Дерибас позволил себе улыбнуться, но на этот вопрос уклонился от ответа.
– Как часто посещали эти сборища Блюхер и Гамарник? – спросил Сталин.
– Достоверно известно, что Гамарник никогда не посещал вечеринки у Калмыкова, а что касается Блюхера, то он дружен с Калмыковым еще с Гражданской войны, товарищ Сталин. Они знакомы еще по Уралу, по боям с Колчаком. Это старая, крепкая дружба, проверенная временем. Мне достоверно известно о том, что Блюхер бывал на калмыковских вечерах нечастым гостем. На этих вечеринках встречались люди, которых он не переносил.
Сталин замолчал, расхаживая, дошел до окна, долго стоял там, раскуривая потухшую трубку. Вернулся так же медлительно, встал за спиной Молотова и Ежова и посмотрел на Дерибаса, как показалось Дерибасу, уже другим взглядом, более мягким, и продолжил разговор:
– Политбюро вызвало вас не для того, чтобы отчитывать, товарищ Дерибас, Политбюро вызвало вас затем, чтобы указать вам на ваши упущения и недостатки, сложившиеся в вашей работе.
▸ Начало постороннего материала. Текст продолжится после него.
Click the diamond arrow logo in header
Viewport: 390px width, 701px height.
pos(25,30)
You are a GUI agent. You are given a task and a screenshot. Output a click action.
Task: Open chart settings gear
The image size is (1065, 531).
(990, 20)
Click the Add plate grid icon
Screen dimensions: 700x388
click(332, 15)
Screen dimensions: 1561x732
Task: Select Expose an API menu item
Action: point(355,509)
Учитывая все эти недостатки, Политбюро вынуждено было отправить к вам на Дальний Восток группу опытных следователей и оперативных работников для исправления всех этих недостатков и упущений. Политбюро вызвало вас еще и для того, чтобы услышать от вас действительное положение дел на Дальнем Востоке во многих областях его хозяйственной жизни, политической обстановке и положению Красной армии на границе с Маньчжурией.
Сталин замолчал и снова прогулялся до окна и, вернувшись, продолжил:
– Скажите мне откровенно, товарищ Дерибас, как коммунист коммунисту, в насколько лояльно население приграничных районов по отношению к Советской власти в настоящее время? Как сейчас себя ведет советское крестьянство в этих округах? Говорите прямо, не преуменьшая возможной опасности для Советской власти.
– Отвечаю вам как коммунист коммунисту, товарищ Сталин. Население приграничных округов было сильно ущемлено нашей властью, тут скрывать нечего. Оно привыкло свободно пересекать границу в целях торговли, сбыта, товарообмена с населением Маньчжурии, везти оттуда товары, которых у нас недоставало, и до сих пор не хватает.
– И заниматься между делом контрабандой, торговать оружием, наркотиками, – язвительно вставил Молотов.
Дерибас пропустил этот вопрос мимо ушей.
– Дальневосточное крестьянство, как это вам, наверное, известно, пользовалось большими льготами при царском режиме, оно жило по большей части зажиточно, земли было достаточно. В бедняках числились вдовы, погорельцы и инвалиды. Иные хозяйства имели от двухсот до пятисот десятин земли. Малоземельных крестьян здесь не было. Закрытие границы и непродуманные, как уже это осознали краевые власти, чрезмерные налоги, конечно, вызвали острое недовольство населения, привыкшего жить свободными хозяевами, иметь свободный рынок сбыта. Считаю, что сплошная коллективизация именно в приграничных районах была поспешной и непродуманной. Советская власть вместо дружественного крестьянства и казачества получила мятежи и явного или скрытого врага, с которым была вынуждена бороться.